◆ **What the task asks**
Gather every line below that contains the string "handle". Case matters.

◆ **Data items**
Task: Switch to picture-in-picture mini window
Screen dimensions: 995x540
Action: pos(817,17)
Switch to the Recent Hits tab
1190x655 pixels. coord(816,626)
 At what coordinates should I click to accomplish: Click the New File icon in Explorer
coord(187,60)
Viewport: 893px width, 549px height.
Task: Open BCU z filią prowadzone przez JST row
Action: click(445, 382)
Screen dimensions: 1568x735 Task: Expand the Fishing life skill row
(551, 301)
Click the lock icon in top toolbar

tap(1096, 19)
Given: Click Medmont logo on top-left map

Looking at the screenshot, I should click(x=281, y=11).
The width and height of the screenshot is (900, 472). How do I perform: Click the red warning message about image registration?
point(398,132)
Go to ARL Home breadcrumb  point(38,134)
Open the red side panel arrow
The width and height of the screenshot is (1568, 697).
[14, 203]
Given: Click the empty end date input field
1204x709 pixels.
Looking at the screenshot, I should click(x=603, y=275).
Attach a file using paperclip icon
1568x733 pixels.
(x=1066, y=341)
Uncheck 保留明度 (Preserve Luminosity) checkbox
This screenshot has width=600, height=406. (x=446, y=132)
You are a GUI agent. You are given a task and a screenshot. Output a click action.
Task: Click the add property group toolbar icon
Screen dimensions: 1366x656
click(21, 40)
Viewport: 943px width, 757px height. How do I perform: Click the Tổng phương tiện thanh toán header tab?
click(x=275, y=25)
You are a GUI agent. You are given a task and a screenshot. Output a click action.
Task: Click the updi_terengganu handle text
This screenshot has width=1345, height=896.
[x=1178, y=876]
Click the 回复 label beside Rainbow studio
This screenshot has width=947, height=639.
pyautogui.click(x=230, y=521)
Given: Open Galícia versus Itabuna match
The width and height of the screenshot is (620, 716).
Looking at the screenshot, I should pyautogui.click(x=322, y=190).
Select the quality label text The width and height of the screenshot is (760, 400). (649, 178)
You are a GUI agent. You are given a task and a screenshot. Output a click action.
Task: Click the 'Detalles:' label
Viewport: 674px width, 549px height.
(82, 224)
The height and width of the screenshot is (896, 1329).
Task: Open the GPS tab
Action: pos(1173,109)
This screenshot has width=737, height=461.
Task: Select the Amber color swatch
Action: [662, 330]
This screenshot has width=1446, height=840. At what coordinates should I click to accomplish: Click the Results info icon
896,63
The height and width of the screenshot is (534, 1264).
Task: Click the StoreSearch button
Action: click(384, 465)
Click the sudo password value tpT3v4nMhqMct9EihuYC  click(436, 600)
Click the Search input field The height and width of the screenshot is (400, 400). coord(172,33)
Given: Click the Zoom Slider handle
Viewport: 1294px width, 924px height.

◆ **Exercise solution**
Task: Click the updi_terengganu handle text
Given: Click the Zoom Slider handle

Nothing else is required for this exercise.